Unfortunately, its demise as a legal services provider has not helped the cause. While its Coral technology will live on, it would be received with caution. What went wrong? Was it the BigLaw/OldLaw propensity to reinvent wheel and the quest for unaffordable perfection? Maybe not, as I recall it was based on an existing Practice Management System (PMS). I would be interested to know which one.
It is all very well licensing an existing PMS as a starting point, but the problem is that there are very few systems that are suitable for lawyers to get their work done, particularly of the high level legal work Clearspire sought. Apart from re-inventing the wheel, in the past there has been a tendency to impose cumbersome systems that added to, rather than streamlined, the work flow of lawyers.
Was it not helped by the BigLaw/OldLaw focus on the claimed development cost of the solution ($5M to $8M), not the results?
All very well saying you are a tech-focused law firm, but there are few genuine legal tech lawyers, and far fewer firms with consistently high skill levels. Plenty “talk the talk” but few think and deal with their legal information challenges in terms of enabling software such as databases, outliners and other tools that protect the lawyers themselves from complexity, and extend their capabilities.
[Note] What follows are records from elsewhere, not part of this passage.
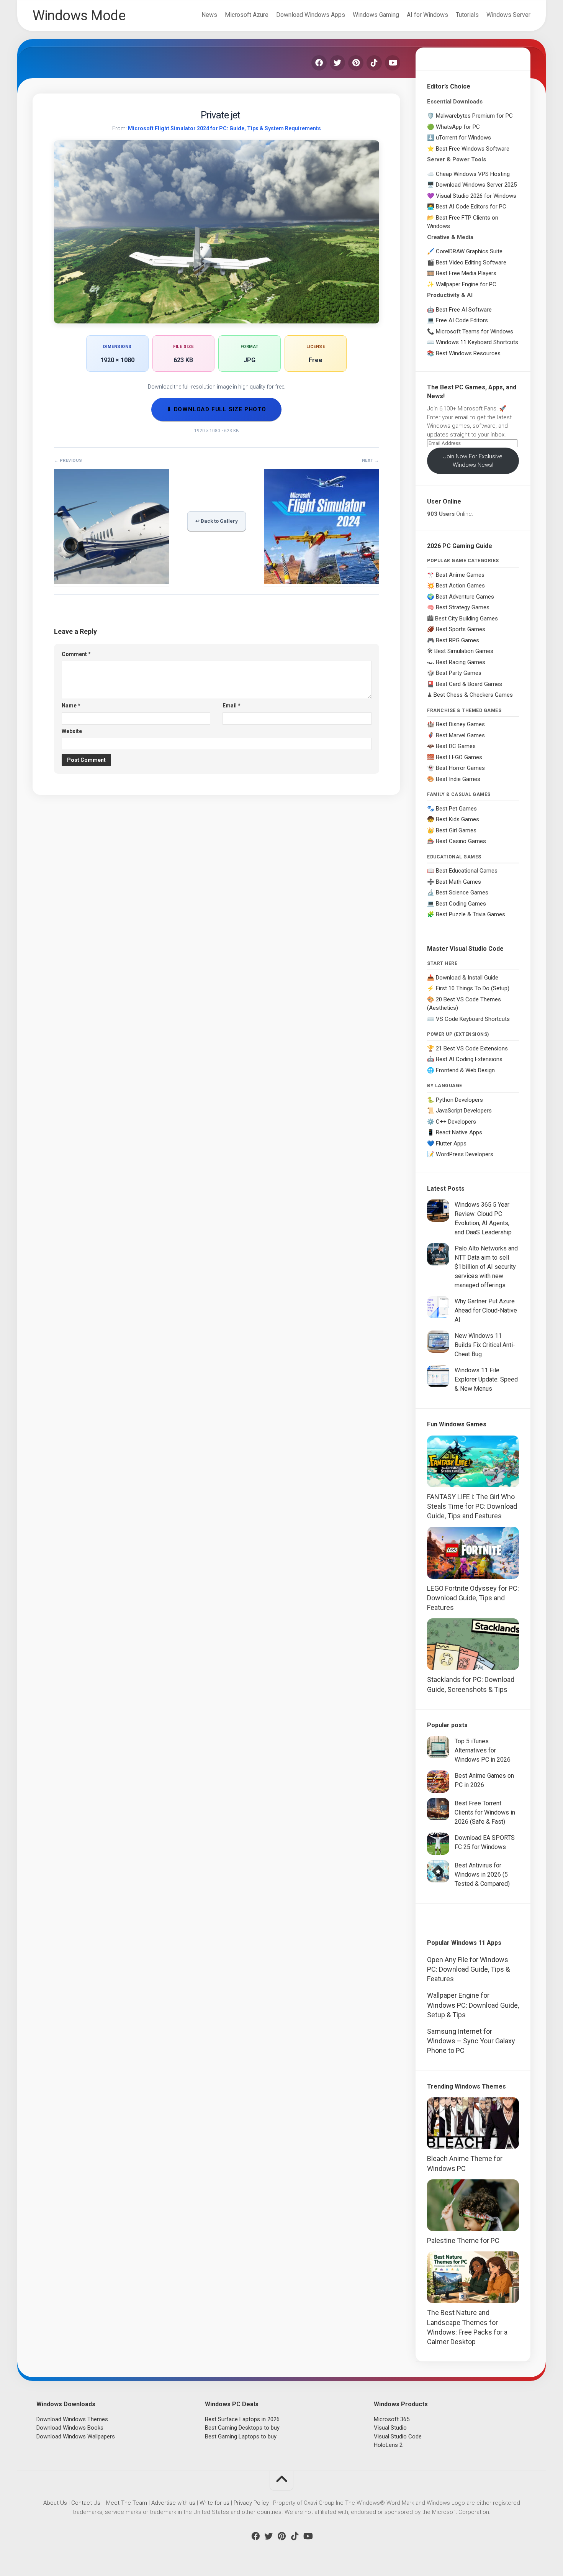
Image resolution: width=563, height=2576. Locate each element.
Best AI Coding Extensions (469, 1059)
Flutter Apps (451, 1143)
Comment (76, 654)
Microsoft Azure (246, 14)
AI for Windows (427, 14)
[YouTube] (392, 63)
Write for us (214, 2502)
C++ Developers (456, 1121)
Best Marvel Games (460, 735)
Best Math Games (458, 881)
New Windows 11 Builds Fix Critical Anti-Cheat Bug (485, 1345)
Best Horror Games (460, 768)
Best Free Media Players (466, 273)
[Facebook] (319, 63)
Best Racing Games (460, 662)
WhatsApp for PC (458, 126)
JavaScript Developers (464, 1110)
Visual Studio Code (398, 2436)
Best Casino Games (461, 841)
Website (72, 731)
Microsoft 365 (391, 2419)
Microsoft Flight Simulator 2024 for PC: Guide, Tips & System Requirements (224, 128)
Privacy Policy (251, 2502)
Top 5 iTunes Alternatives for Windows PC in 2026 (483, 1750)
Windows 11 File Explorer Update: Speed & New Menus (486, 1379)
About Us (55, 2502)
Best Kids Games (457, 819)
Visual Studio (390, 2427)
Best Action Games (460, 585)
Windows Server (508, 14)
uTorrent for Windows (463, 137)
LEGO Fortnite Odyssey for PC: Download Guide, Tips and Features (473, 1597)
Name (71, 705)
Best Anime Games (460, 574)
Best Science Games (462, 892)
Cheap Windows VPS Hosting (473, 174)
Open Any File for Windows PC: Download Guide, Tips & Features (468, 1969)
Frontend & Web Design (465, 1070)
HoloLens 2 (388, 2444)
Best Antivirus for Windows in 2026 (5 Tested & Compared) (482, 1874)
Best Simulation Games (463, 651)
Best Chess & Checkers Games (473, 694)
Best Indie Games (458, 779)
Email (232, 705)
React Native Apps (459, 1132)
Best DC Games (456, 746)
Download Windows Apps (310, 14)
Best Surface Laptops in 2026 (242, 2419)
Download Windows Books (69, 2427)
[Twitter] (337, 63)
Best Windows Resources (468, 353)
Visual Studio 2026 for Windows (476, 195)
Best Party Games (458, 672)
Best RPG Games (457, 640)
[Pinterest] (355, 63)
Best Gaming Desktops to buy (242, 2427)
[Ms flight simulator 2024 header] (321, 581)
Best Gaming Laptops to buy (241, 2436)
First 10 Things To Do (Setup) (472, 988)
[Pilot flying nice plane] (111, 581)
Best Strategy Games (462, 607)
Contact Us (85, 2502)
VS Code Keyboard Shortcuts (473, 1019)
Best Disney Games (460, 724)
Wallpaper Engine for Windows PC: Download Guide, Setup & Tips (473, 2004)
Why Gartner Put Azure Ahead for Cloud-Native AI (486, 1310)
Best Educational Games (467, 870)
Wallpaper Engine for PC (466, 284)
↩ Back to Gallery (216, 521)
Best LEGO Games (459, 757)
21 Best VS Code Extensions (472, 1048)
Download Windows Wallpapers (75, 2436)
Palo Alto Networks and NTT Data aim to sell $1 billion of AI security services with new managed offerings (486, 1267)
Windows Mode (79, 16)
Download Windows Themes (72, 2419)
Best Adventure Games (465, 596)
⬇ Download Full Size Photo (216, 409)
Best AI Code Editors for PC (471, 206)
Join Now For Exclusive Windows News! (473, 461)
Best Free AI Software (464, 309)
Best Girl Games (456, 830)
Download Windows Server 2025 (476, 184)
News (209, 14)
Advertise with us (173, 2502)
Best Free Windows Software (472, 148)
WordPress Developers (464, 1154)
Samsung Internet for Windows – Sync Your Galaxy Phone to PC (471, 2040)
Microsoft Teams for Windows (474, 331)
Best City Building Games (466, 618)
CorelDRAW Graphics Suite (469, 251)
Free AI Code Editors (462, 320)
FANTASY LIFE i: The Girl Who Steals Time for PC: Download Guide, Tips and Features (472, 1506)
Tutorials (467, 14)
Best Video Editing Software (471, 262)
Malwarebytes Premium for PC (474, 115)
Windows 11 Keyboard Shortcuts (477, 342)
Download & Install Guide (467, 977)
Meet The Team (126, 2502)
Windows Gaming (376, 14)
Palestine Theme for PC (463, 2240)
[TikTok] (374, 63)
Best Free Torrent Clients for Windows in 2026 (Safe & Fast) (485, 1812)
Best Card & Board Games (469, 684)
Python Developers (459, 1099)
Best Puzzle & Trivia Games (470, 914)
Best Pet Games (456, 808)
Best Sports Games (460, 629)
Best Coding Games (461, 903)
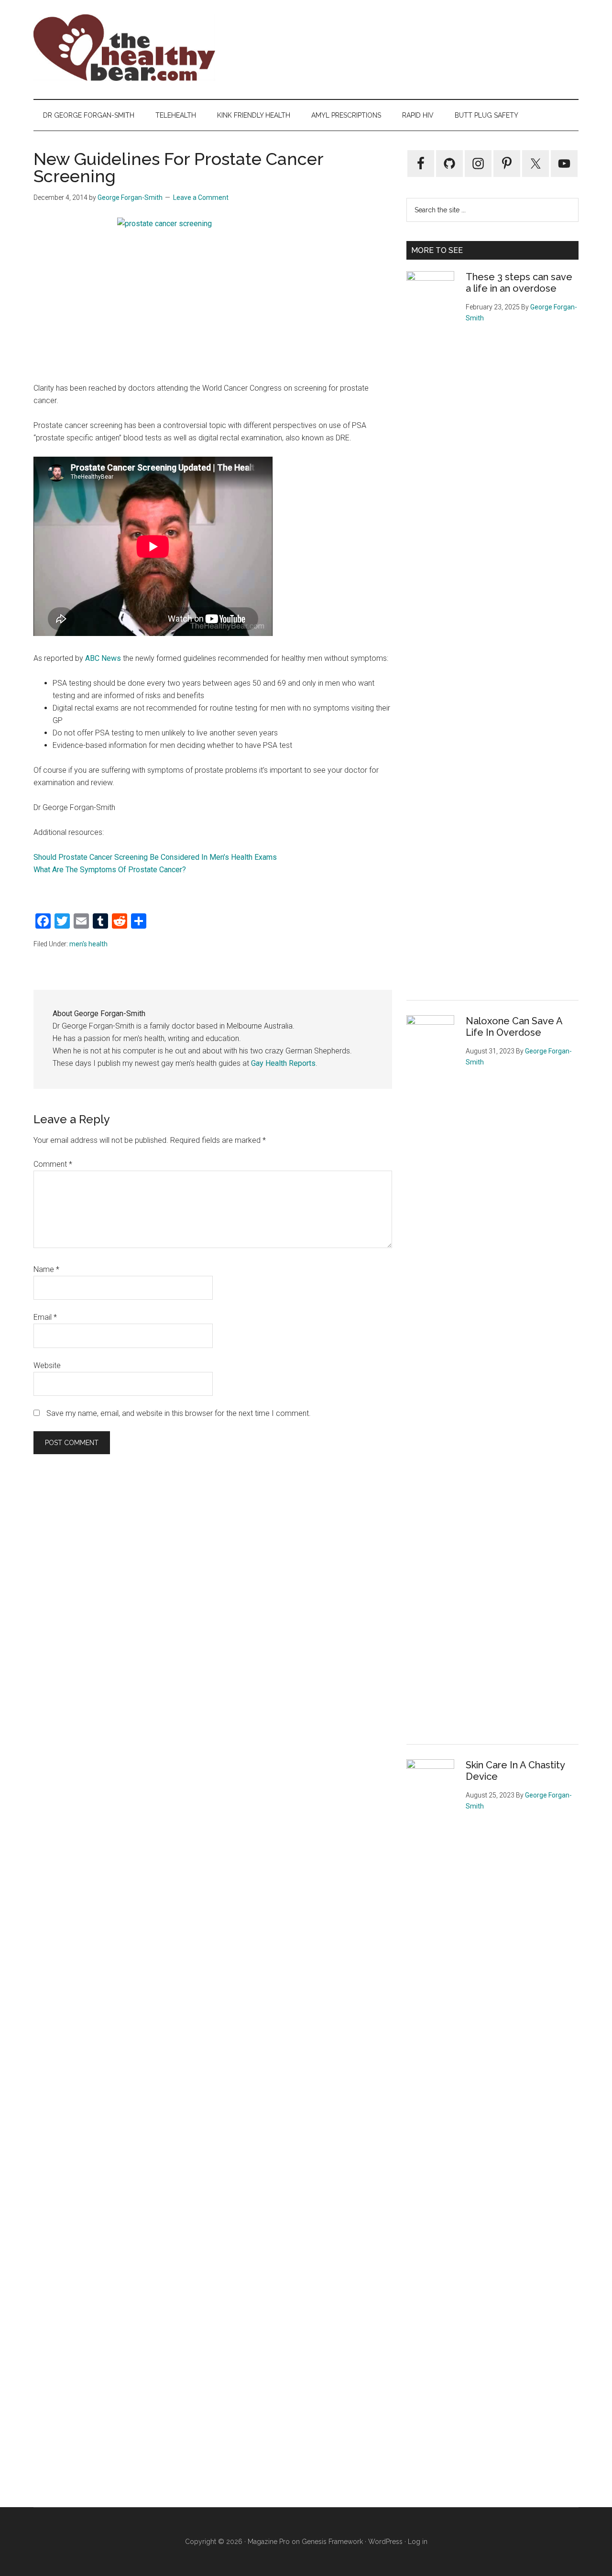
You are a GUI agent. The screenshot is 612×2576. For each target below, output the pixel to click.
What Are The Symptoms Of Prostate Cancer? (109, 869)
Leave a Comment (201, 197)
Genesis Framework (332, 2541)
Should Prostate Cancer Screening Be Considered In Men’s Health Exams (155, 857)
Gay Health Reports (283, 1063)
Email (45, 1317)
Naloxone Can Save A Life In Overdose (514, 1026)
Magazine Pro (269, 2541)
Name (46, 1269)
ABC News (103, 658)
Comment (52, 1164)
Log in (417, 2541)
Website (47, 1365)
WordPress (385, 2541)
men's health (88, 944)
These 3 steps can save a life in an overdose (519, 282)
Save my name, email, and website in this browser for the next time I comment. (178, 1413)
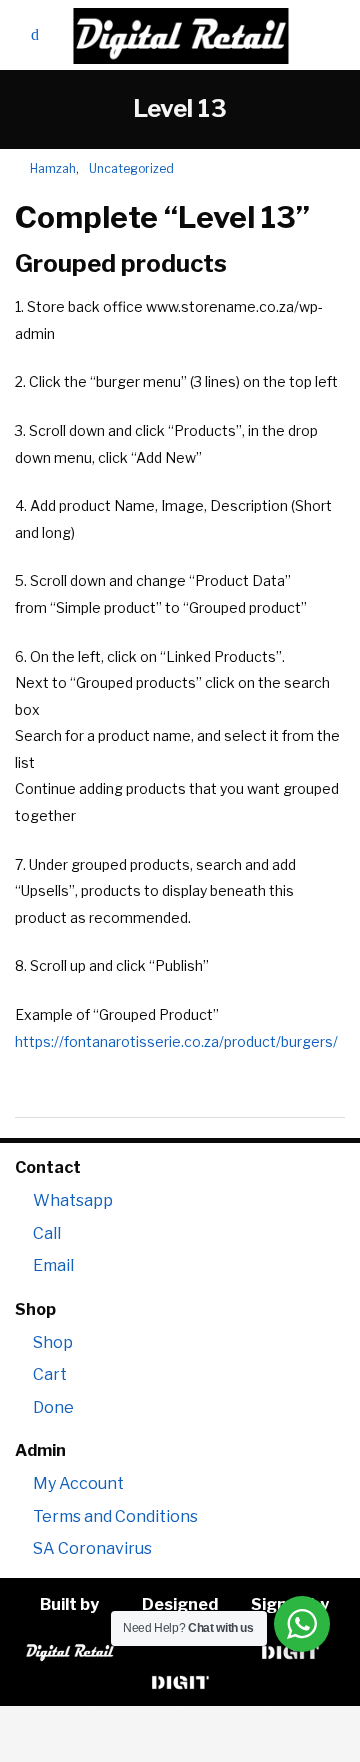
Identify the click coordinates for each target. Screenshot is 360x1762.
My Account (78, 1483)
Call (47, 1233)
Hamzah (45, 168)
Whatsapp (73, 1200)
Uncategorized (131, 168)
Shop (53, 1342)
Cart (50, 1374)
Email (53, 1265)
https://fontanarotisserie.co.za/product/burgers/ (176, 1041)
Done (53, 1407)
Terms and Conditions (115, 1516)
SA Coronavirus (92, 1548)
Add AI that learns from sharing “colleagues”, and a newfound determination to address the real challenge Robert Samek advocated to re-examine the very ground on which we stand. With researchers such as Christopher Enright and his method for litigation, and Julian Ehrlich’s Agreement Engineering for contract negotiation both starting to be used, the legal system could go through the same user-driven systematization/productization revolutions which have transformed other sectors.
The difference will be that the potential impact of good lawyers with smart machines and new methods, and managers, could dwarf other sectors due to the size of the latent legal market; the reluctance of the incumbents to truly embrace IT; and the binary nature of legal raw materials and products. I suspect it will be “goodbye” to the legal artisan, and even parts of the legal systems we now know.